Three-dimensional (3D)-imaging modalities for pre-operative mapping of perforators in DIEP and ms-TRAM flap surgery are well established. While zonal perfusion of such flaps has been extensively studied pre-, intra- and post-operatively, the role of objective perfusion assessment for decision making between different possible perforator configurations has not been investigated yet. In this study, a combined lased Doppler spectrophotometry (CLDS) system was applied intra-operatively to support the surgeon's decision-making process.

Methods

In this prospective study, 25 consecutive unilateral abdominal flaps were included.

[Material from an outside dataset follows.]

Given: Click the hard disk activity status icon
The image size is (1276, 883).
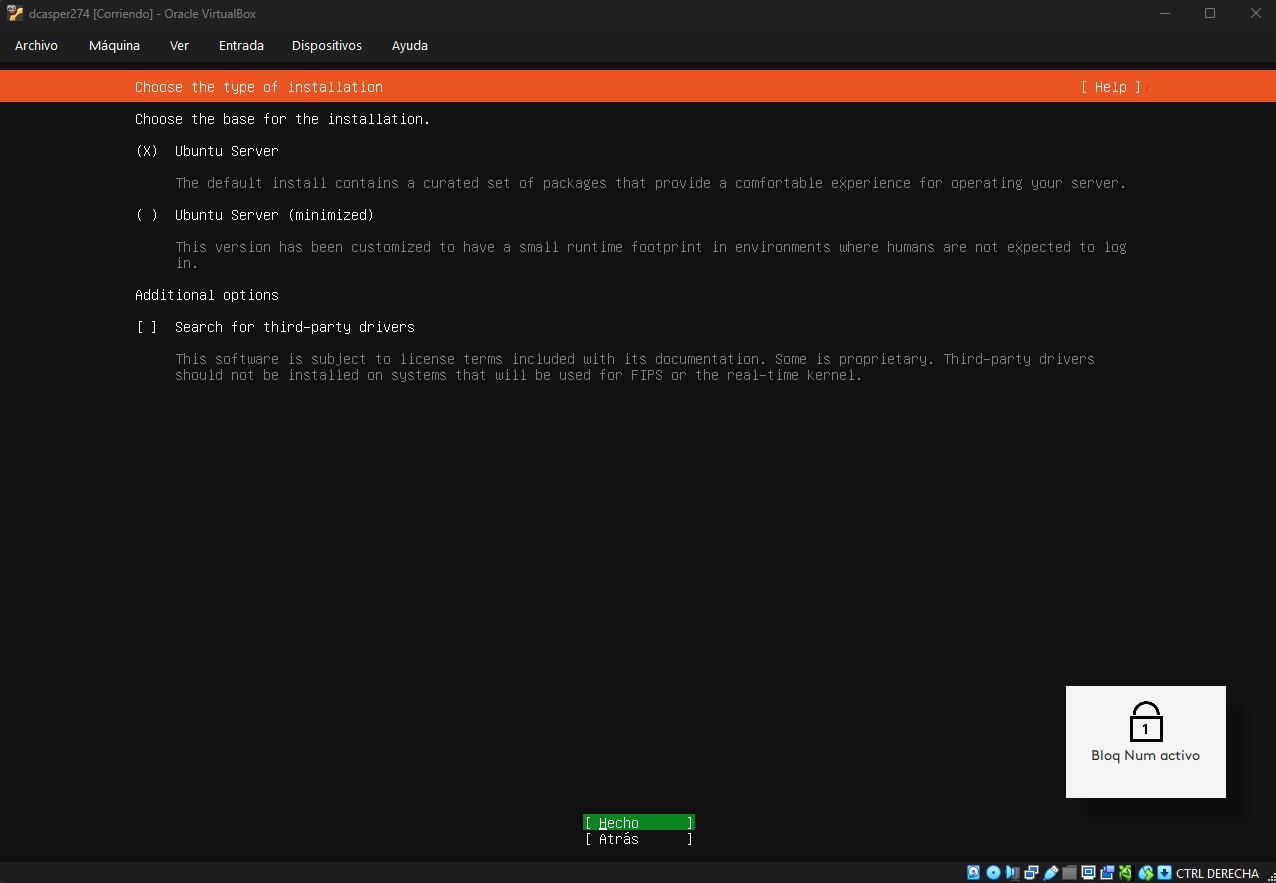Looking at the screenshot, I should click(x=973, y=873).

Computed tomographic angiography (CTA) was performed prior to surgery. By CLDS the post-capillary oxygen saturation, relative haemoglobin content and relative bloodflow were determined at different time points and in four standardised zones in dependence of different possible perforator/pedicle vessel configurations (with selective clamping of different perforators and/or the superficial inferior epigastric vein). Results were correlated with clinical findings and late results were evaluated after 6-16 months.

Results

Ninety-six percent of the flaps survived. No significant fat necrosis was observed. While there was a high correlation between clinical findings and CLDS results, CLDS was more sensitive in identification of venous congestion of DIEP flaps. The technique helped to identify the dominant perforator(s) in flaps where perfusion patterns were unclear. CLDS influenced intra-operative decision making in five cases (two venous and one arterial in-flap anastomosis and inclusion of additional perforators in two flaps).

Conclusion

Intra-operative use of CLDS helps to objectively determine perfusion patterns in abdominal flaps. CLDS might be applicable in ¡®complex¡¯ abdominal flaps (e.g., after previous abdominal surgery or when preoperative CTA does not provide conclusive results) and supports, in these cases, intra-operative decision-making.